Принятое на встрече в Брюсселе 25-26 марта решение – компромисс, разработанный Меркель и Саркози. Согласно принятой договоренности, помощь Греции будет оказана лишь как ultimaratio, т.е. в совсем безвыходном случае.
Меркель добилась привлечения МВФ, Саркози – европейских кредитов на билатеральной основе. Меркель – того, что эти кредиты не будут содержать элементов субсидий, а значит не нарушат статьи 125 Лиссабонского договора („No-Bail-Out“), Саркози – что МВФ даст лишь треть необходимых средств (10–12 миллиардов евро), так, что Европа сохранит лицо и не будет подавлена Вашингтоном.
Можно сказать, что Меркель победила. Брюссельский компромисс был принят не в рамках европейских договоров и не в нарушение их – а сам по себе. Прецедента, позволившего бы превратить валютный союз в перераспределительный, не случилось.
Кризис в Греции продемонстрировал не только недостатки Пакта стабильности и необходимость доработок и, возможно, изменений существующих договоров, но и живучесть глубинных, исторически выросших противоречий между государствами «старой Европы».
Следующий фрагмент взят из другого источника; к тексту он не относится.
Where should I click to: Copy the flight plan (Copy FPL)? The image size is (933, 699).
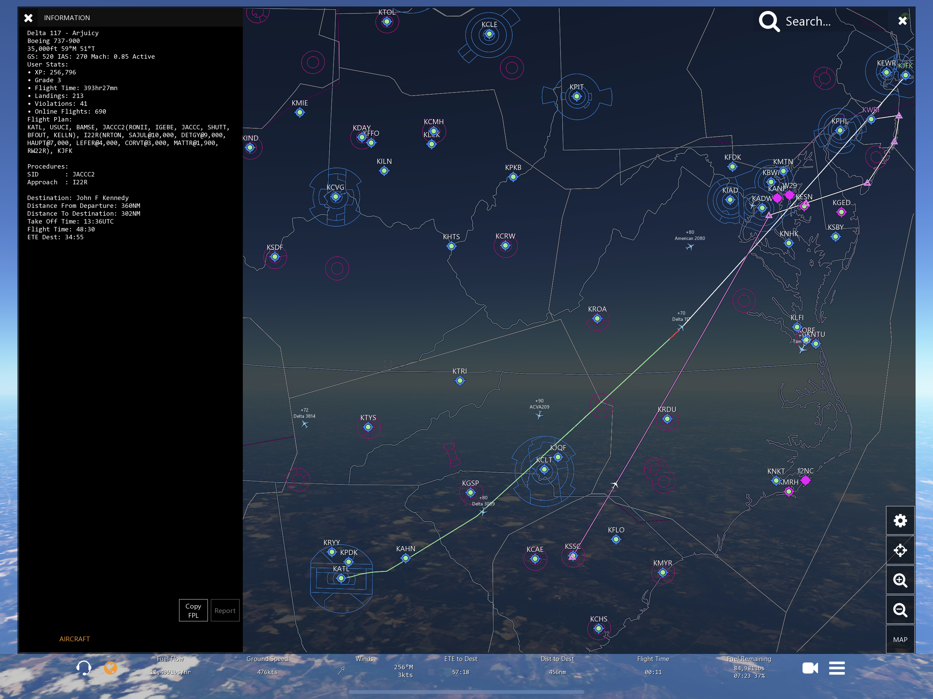(193, 610)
Интересна реакция Греции на принятое в Брюсселе решение. Сначала она приветствовала его, заявив, что скорее всего так и так обойдется своими силами. Однако 6 апреля в европейской прессе мелькнуло сообщение: агенство финансовых новостей „Market News International“ со ссылкой на высокое должностное лицо в правительстве Греции указывало, что правительственные круги этой страны призывают Евросоюз разработать чисто европейский план помощи, поскольку не хотят иметь дела с МВФ. Они опасаются, что строгие условия, на которых предоставляет кредиты этот вашингтонский институт, повлекут за собой социальные и политические протесты. Знаменательная реакция, если учесть, что «индустриальные страны богатого Севера» (к которым принадлежат и члены Евросоюза) рекомендуют этот фонд для поддержки экономик трансформирующихся и развивающихся стран.